The truth is there's plenty left to say about Ken Griffey Jr. The Seattle sportswriters of the 90's all have stories of numerous conflicts, petty squabbles, rivalries, and other real life blemishes from Griffey's first, inimitable stay in our city. In an era where athletes literally killed themselves attempting to reach the level of greatness he existed in, a disinterest in nutrition and exercise were at least partially to blame for a woefully disappointing second half of a career. You can make a decent argument that Griffey was not only not the best player or hitter in Mariner history he wasn't even even the best hitter or player on the team at the time he played.
We can say all those things and a lot more. But, for some reason, we choose not to. Like Babe Ruth and Mickey Mantle before him with Junior we are comfortable making him the amalgamation of our best memories, of our ideal Griffey. He's not the overweight DH, or malcontent superstar. He's The Swing, The Hat, The Smile, The Leap, The Slide, etc. Every peer of Griffey and every athlete since has been weighed with different scales than Junior's. For some reason, somehow, our hearts just can't do anything but love him. Baumann said it well when it he said the whole thing "....just looks like a miracle."
Is this unbalanced measuring system unfair? Do we treat Junior too kindly and others too harshly? I think absolutely. But there is a point, at least in something so silly as sports, in our quest for justice and equity when we have to acknowledge our own fallibility and allow that there is no denying that something is, even if perhaps it's not quite as it should be.
As baseball statistical research almost fully maps its own globe we are stuck acknowledging hard truths about things we took for granted as younger people.
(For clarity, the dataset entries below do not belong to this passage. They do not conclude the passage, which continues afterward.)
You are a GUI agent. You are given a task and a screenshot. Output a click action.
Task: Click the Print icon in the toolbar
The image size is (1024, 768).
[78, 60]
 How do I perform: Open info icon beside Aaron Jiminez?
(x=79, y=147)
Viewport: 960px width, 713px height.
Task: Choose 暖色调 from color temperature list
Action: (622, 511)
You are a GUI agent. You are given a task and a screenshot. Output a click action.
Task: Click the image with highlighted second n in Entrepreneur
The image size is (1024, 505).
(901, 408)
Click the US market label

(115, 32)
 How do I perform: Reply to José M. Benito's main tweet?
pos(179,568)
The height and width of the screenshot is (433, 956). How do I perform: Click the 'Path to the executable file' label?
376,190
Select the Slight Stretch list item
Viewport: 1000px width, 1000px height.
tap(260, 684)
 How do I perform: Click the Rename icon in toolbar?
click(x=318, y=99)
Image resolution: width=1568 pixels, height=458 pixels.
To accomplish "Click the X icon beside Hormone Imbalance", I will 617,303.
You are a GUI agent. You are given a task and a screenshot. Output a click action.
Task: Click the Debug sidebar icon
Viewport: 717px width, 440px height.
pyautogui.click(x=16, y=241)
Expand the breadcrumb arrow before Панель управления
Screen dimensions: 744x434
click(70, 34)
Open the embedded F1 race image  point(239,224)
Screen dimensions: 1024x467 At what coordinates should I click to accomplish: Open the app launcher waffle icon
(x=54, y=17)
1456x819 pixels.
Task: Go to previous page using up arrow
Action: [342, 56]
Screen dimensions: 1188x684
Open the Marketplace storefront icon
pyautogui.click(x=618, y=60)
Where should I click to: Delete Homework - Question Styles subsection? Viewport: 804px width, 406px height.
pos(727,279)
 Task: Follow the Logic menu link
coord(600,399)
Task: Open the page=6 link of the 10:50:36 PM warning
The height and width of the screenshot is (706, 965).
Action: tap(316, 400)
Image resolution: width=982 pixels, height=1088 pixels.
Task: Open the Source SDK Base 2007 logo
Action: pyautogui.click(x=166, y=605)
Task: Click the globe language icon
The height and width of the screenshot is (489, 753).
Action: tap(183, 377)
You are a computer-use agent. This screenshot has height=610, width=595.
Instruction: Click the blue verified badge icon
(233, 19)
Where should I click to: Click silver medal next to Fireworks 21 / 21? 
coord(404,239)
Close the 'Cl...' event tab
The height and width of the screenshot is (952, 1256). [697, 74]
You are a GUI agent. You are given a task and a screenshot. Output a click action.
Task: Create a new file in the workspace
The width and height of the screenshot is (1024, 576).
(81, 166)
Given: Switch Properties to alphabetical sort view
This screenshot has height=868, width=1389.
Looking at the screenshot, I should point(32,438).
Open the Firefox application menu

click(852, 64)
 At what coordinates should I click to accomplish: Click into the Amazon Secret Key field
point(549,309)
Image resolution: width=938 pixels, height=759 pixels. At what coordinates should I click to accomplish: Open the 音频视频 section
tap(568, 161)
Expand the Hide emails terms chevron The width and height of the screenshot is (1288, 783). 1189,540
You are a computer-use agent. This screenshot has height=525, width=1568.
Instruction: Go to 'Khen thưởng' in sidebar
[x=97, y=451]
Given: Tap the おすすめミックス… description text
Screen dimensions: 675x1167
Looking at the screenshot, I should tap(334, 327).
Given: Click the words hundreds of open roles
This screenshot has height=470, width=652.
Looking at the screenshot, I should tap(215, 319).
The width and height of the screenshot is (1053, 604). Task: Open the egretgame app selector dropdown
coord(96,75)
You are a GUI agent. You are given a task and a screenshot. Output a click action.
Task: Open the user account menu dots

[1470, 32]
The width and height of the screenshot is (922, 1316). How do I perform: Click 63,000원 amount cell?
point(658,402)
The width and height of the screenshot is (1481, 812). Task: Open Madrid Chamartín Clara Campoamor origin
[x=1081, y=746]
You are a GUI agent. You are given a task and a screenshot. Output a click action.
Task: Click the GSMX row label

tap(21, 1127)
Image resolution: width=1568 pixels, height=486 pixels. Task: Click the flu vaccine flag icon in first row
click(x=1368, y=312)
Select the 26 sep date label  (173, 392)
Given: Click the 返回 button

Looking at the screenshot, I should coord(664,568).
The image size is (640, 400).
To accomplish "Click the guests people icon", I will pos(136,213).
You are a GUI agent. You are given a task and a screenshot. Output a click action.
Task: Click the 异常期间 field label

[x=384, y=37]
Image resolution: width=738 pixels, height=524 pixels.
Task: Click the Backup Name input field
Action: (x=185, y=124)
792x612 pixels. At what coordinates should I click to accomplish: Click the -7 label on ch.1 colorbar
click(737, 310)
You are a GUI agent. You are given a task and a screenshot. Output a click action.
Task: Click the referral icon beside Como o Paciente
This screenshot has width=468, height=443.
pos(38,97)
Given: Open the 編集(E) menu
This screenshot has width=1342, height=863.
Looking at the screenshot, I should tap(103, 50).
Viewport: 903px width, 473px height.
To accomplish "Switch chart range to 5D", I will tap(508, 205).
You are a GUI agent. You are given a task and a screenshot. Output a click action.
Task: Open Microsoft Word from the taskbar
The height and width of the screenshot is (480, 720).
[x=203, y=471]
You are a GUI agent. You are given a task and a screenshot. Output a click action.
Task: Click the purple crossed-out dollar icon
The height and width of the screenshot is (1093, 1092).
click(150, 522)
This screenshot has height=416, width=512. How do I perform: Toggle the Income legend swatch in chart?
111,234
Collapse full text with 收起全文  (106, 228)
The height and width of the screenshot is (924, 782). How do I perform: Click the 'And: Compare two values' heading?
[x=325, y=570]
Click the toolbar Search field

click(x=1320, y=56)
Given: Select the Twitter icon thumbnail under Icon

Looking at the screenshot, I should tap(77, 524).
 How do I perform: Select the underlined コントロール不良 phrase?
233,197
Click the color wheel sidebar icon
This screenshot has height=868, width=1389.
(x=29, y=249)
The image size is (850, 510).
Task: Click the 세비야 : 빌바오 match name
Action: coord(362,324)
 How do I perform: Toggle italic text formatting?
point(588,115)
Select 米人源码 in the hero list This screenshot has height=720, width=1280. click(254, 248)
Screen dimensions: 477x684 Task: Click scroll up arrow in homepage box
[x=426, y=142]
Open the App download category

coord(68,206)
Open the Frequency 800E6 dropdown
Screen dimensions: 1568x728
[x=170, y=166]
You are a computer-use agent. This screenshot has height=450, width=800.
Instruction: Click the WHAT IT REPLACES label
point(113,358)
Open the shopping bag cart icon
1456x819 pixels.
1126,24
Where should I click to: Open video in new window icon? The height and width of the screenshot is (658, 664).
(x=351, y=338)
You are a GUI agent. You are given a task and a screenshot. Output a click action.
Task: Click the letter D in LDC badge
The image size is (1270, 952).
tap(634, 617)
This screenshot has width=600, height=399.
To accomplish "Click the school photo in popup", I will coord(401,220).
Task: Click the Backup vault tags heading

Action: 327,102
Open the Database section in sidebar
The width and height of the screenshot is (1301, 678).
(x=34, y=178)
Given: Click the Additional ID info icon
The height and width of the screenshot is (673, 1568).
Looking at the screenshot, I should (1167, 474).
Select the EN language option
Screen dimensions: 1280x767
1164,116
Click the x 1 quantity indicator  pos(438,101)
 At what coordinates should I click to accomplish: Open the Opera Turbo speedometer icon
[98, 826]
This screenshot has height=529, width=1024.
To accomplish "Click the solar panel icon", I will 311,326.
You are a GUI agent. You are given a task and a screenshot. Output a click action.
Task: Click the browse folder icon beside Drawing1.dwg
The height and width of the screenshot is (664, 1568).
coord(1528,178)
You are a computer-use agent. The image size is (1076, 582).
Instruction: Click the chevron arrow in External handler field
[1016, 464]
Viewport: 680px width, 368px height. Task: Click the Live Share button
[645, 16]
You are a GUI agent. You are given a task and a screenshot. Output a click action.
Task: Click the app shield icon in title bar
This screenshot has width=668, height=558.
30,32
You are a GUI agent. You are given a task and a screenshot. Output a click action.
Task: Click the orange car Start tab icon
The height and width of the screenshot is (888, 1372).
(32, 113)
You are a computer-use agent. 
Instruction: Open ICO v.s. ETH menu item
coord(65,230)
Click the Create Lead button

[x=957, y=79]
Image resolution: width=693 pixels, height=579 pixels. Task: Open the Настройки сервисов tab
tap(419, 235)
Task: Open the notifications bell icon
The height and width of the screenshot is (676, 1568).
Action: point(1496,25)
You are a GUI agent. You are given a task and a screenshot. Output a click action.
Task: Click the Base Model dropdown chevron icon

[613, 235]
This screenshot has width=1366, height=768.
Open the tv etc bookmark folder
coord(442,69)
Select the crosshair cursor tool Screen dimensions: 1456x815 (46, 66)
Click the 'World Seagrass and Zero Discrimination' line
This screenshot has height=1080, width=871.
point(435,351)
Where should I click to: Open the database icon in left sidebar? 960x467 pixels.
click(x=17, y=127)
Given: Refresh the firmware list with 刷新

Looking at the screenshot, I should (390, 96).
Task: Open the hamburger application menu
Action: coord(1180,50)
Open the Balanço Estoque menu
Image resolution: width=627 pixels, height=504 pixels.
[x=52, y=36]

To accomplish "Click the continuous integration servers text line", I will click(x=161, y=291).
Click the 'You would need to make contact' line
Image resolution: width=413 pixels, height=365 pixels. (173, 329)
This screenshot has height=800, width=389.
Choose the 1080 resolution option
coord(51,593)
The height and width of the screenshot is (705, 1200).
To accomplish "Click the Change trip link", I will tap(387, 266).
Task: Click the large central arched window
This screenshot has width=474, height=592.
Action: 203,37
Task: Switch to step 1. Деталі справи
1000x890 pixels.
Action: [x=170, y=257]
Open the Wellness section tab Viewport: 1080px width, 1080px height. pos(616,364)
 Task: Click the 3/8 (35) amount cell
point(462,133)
RBI is a bad stat. Pitcher wins are laughable. Sacrifice bunts are, in fact, not a sign of one's willingness to be a team player but rather a poor tactical play from your ignorant manager. To age is to constantly recognize that almost all knowledge has an expiration date.
The beauty of it all is there's no end point to it. We will always have more to learn, and the open mind will never be wanting for its daily bread. Stats don't make Ken Griffey Jr. the god that so many of us remember him as, and for once the vast majority of the modern age hasn't felt the need to remind us of that fact incessantly. In fact, the consensus across all age groups, genders, races, creeds, statistical knowledge and preference seem near universal: Ken Griffey Jr. was a hall of fame baseball player.
Perhaps someday we'll accurately quantify the part of the human brain that manages cognitive dissonance. For now and probably at least until then Ken Griffey Jr. is my and many others great sports hero. The why is a mystery. And I'm pretty ok with that.